*RECORDS PROVIDED*
□ □ □ □ □ □ □
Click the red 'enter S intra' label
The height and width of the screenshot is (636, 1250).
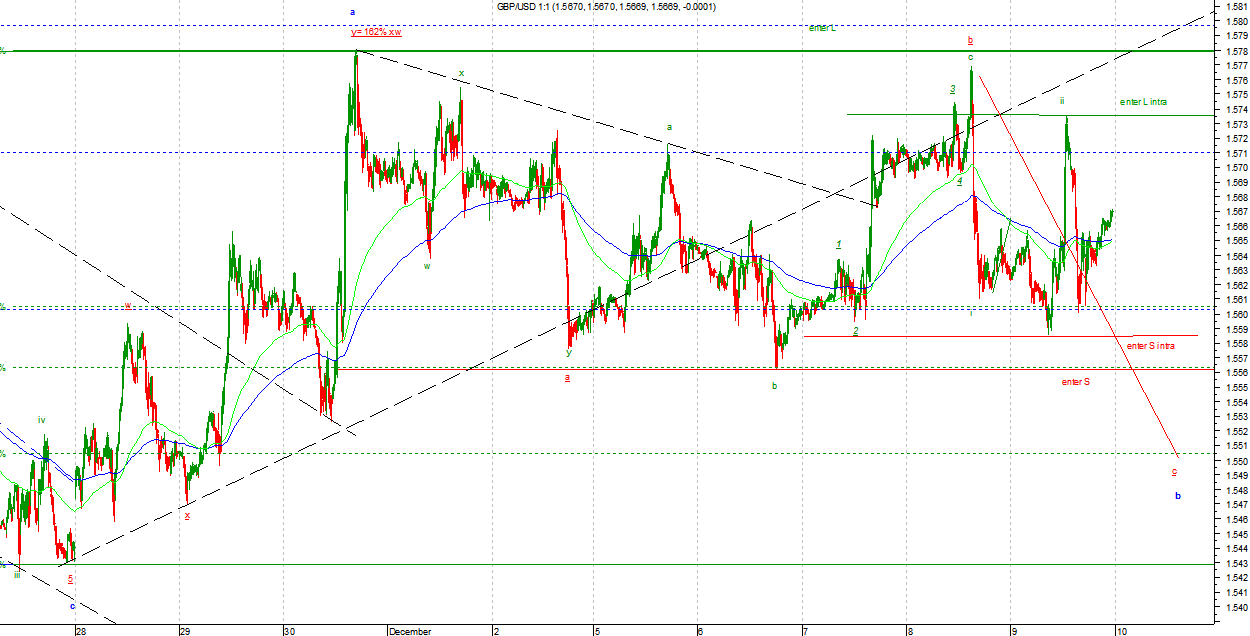(x=1150, y=346)
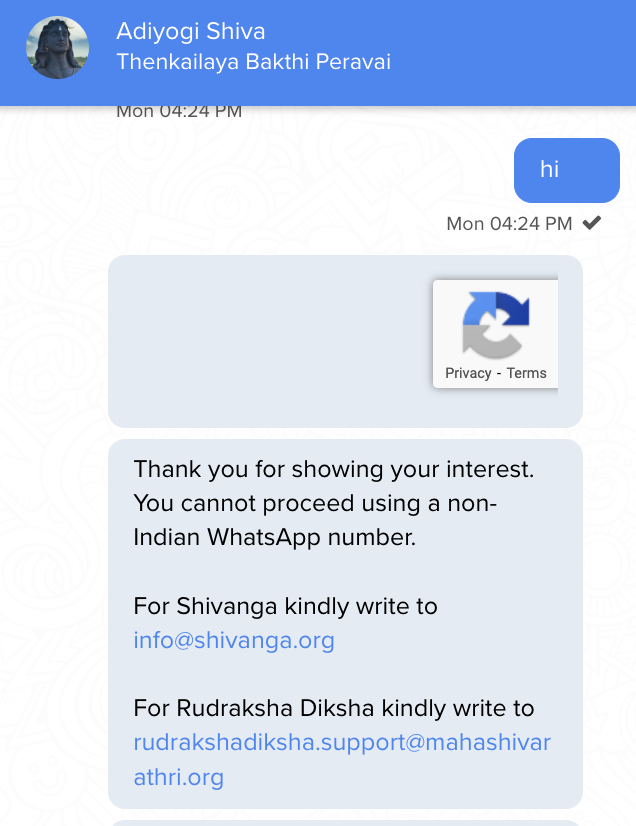Image resolution: width=636 pixels, height=826 pixels.
Task: Click the partially hidden timestamp below header
Action: [x=179, y=112]
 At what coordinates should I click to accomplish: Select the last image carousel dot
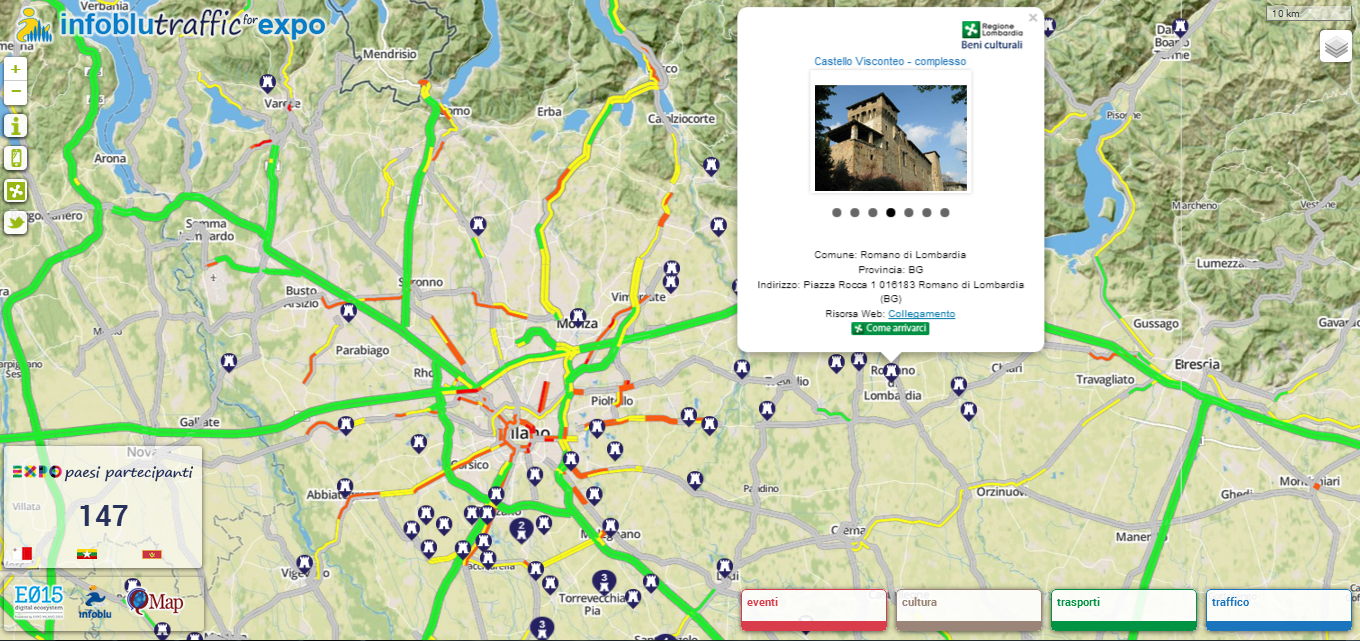point(945,212)
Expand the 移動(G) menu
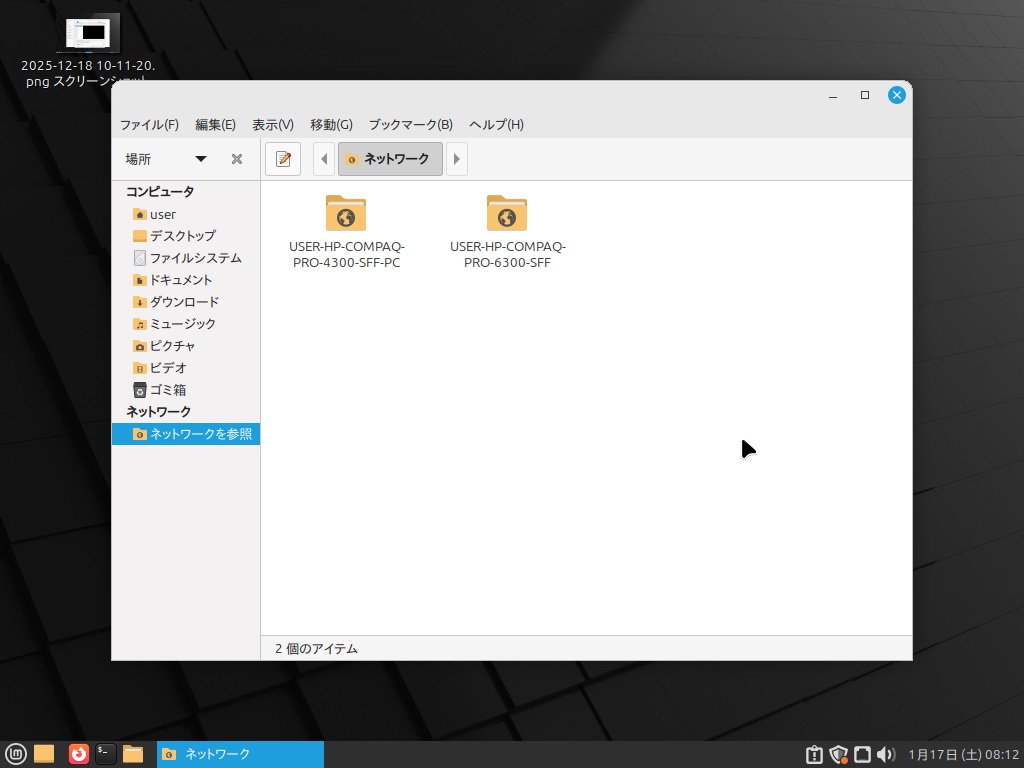This screenshot has height=768, width=1024. tap(331, 125)
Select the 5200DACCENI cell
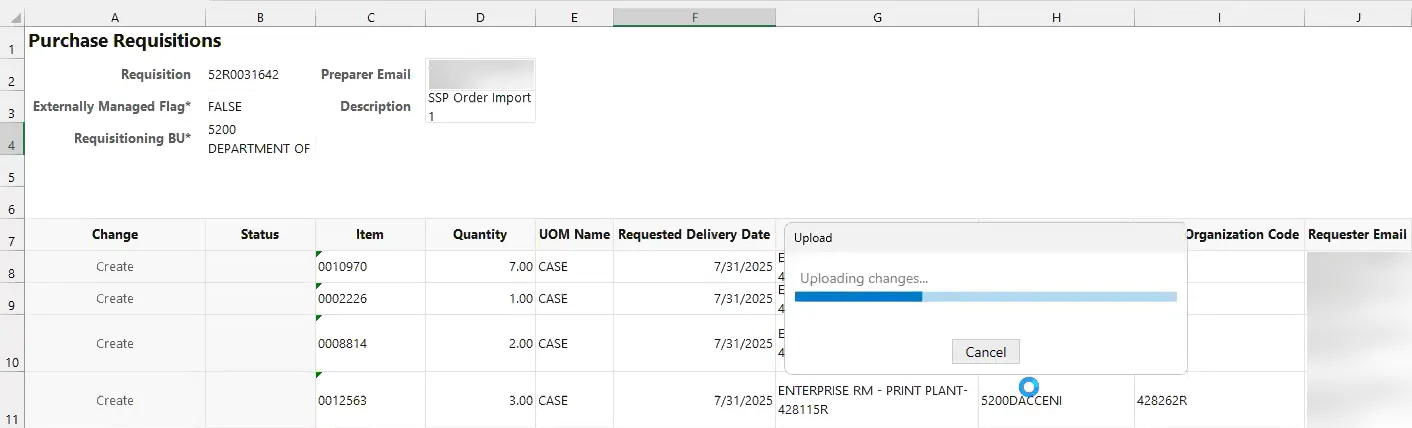The image size is (1412, 428). click(x=1055, y=401)
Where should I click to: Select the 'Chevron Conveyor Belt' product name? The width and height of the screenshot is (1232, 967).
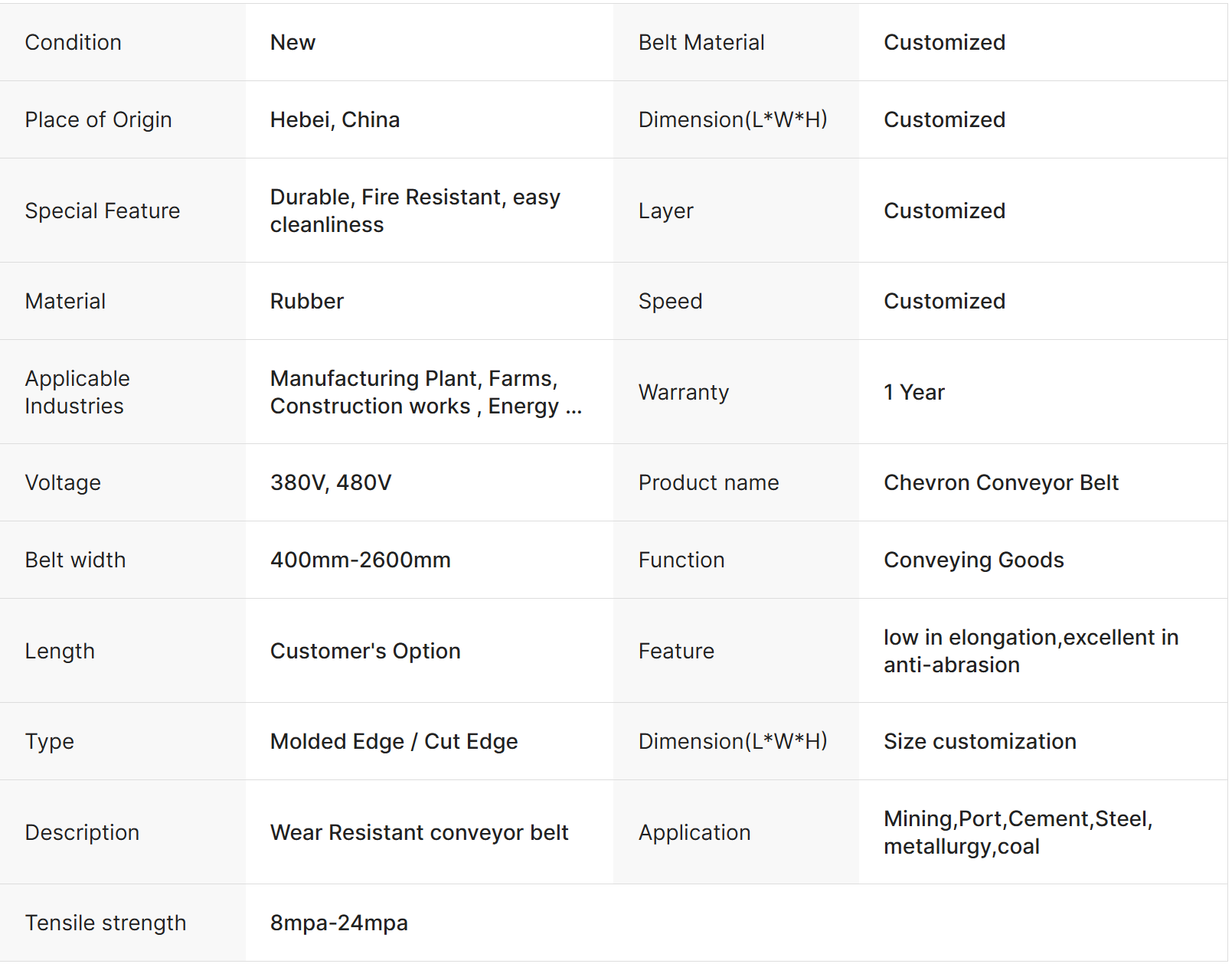click(x=1001, y=483)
□ □ □ □ □ □ □
*EXERCISE*
Please put every line of the rows above into a JSON list of strings, one string per line, skipping blank lines and leaving the pictures out.

*EXPECTED ANSWER*
[
  "Click the red 'enter S intra' label",
  "The height and width of the screenshot is (636, 1250).",
  "(x=1150, y=346)",
  "Image resolution: width=636 pixels, height=826 pixels.",
  "Task: Click the partially hidden timestamp below header",
  "Action: [x=179, y=112]",
  " At what coordinates should I click to accomplish: Select the last image carousel dot",
  "point(945,212)",
  "Expand the 移動(G) menu",
  "This screenshot has height=768, width=1024. tap(331, 125)",
  "Select the 5200DACCENI cell",
  "The image size is (1412, 428). click(x=1055, y=401)",
  "Where should I click to: Select the 'Chevron Conveyor Belt' product name? The width and height of the screenshot is (1232, 967).",
  "click(x=1001, y=483)"
]